WORK REQUIRED = Continue the passage on synthetic riboswitches and aptazymes, starting after its final sentence.

TEXT SEGMENT =

>>>>

It may be difficult to alter the ligand of these riboswitches, since the anti-Ribosome Binding Site (anti-RBS) or anti-terminator may be part of the aptamer domain. Altering the aptamer domain will change the anti-RBS or anti-terminator rendering the riboswitch inactive. Randomising the 5'-UTR and testing for riboswitch activity is one solution to that problem. Another possibility is changing a ribozyme, either a synthetic or a natural one, into a riboswitch by attaching an aptamer domain. This creates an allosteric ribozyme also referred to as aptazyme. An aptazyme that was based on the hammerhead ribozyme was designed by Ogawa and Maeda (Ogawa and Maeda, 2007 Bioorg Med Chem Lett 17:3156-3160.) (This aptazyme is based on SD sequestering and the block is released by the endonuclease activity of the ribozyme upon induction. A different approach using the same mechanism can be applied in eukaryotes cutting of the poly-A tail upon induction. A type of synthetic riboswitch that has not been studied extensively is the group I aptazyme. This aptazyme is a modified version of a group I self-splicing intron. The intron that was modified is derived from the phage T4 td gene encoding thymidylate synthase (see Figure 2). This gene has a homologue in E. coli named thyA. In the engineered variant, derived from the parental self-splicing intron of phage T4 (both shown in Figure 2), the P6a-loop (see panel A, box) has been replaced by a theophylline- binding aptamer. Binding of theophylline induces a conformational change that triggers splicing activity (see panel A, arrows indicate cleavage in loops P1 and P10) (Thompson et al., 2002 BMC Biotechnol 2:21 ) (REF Thompson 2002).

<<<<

Pixel coordinate grounding data =

>>>>

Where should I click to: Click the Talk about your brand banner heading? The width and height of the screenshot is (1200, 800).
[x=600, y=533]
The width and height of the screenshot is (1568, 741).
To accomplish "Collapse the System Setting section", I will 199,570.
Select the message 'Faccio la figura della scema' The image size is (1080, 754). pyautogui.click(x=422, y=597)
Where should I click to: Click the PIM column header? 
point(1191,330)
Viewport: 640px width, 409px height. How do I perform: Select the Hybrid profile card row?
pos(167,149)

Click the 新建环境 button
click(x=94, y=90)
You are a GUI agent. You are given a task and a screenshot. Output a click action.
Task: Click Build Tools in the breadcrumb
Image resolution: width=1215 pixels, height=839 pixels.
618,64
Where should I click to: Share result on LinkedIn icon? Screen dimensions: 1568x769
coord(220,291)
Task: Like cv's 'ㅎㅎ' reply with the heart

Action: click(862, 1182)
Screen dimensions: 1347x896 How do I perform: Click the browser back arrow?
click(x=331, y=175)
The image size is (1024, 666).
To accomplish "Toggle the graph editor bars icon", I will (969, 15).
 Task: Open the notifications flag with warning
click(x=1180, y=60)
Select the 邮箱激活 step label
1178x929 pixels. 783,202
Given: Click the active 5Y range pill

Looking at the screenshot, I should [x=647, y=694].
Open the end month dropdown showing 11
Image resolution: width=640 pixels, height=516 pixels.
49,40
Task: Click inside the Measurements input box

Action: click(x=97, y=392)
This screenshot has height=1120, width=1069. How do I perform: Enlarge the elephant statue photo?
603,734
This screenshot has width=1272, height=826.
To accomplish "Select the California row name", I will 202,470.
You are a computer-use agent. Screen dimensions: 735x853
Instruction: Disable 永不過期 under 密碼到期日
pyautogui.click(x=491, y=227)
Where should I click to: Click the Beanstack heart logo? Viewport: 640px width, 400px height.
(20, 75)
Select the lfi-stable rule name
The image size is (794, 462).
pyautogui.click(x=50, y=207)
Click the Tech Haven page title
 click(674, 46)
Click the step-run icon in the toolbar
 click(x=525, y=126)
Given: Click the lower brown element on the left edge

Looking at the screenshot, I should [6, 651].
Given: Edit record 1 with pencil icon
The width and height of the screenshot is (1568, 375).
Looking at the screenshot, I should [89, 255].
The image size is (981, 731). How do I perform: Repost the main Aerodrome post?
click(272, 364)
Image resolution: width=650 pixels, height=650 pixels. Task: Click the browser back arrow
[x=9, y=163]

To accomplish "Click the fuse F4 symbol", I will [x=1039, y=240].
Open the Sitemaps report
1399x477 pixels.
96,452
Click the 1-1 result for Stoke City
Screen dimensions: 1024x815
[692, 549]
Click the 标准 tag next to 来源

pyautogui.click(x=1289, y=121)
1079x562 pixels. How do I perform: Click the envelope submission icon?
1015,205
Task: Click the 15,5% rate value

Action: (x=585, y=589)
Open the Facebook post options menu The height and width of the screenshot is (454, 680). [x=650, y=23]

<<<<

RESPONSE =
This system has many properties that make it suitable as an in vivo biosensor. Contrary to riboswitches that block the Ribosome Binding Site (RBS), there is only one way leakage can occur; when blocking the RBS the block may be released by complete unfolding of part of the mRNA. When the intron is unfolded it does not splice out of the mRNA, still disallowing functional translation. The leakage that will occur in both instances is when the aptamer is not completely destabilised when no ligand is present and the switch is flipped in the absence of a trigger. The gene the intron is naturally present in is an essential gene that can be complemented easily by adding thymidine to the medium or supplying the gene on a plasmid. By default, no large amount of thymidine is present in most widely used media like LB, so all experiments can be performed on rich media. The selection allows for a great number of variants to be tested without expensive equipment or labour intensive experiments. A property the td intron based riboswitch shares with other riboswitches is the transferability to other organisms, as riboswitches are unaffected by post-translational modification. Group I introns have the extra advantage that no species-specific elements like SD sequence or poly-A tail are involved. This experiment focuses on the exact conditions the theophylline responsive T4 td intron needs to function as selection tool in E. coli.

Auxotrophy complementation with thyA under control of a theophylline dependent intron

thyA is a gene encoding thymidylate synthase, a crucial part of the pyrimidine synthesis pathway. It catalyses the reaction from dU P to dTMP using THF as a cofactor (see Figure 3). As a precursor of dTTP, which is required for DNA synthesis dTMP is a key link in the synthesis of DNA. The pathway from thymine to dTMP is not supported by E. coli, while the pathway from DNA to dTMP does not support growth. dTMP can also be derived from thymidine when this is added to the medium, but not thymine as E. coli DH10B lacks the enzyme to convert thymine into thymidine. The ThyA deficient bacteria cannot grow on rich medium without addition of thymidine.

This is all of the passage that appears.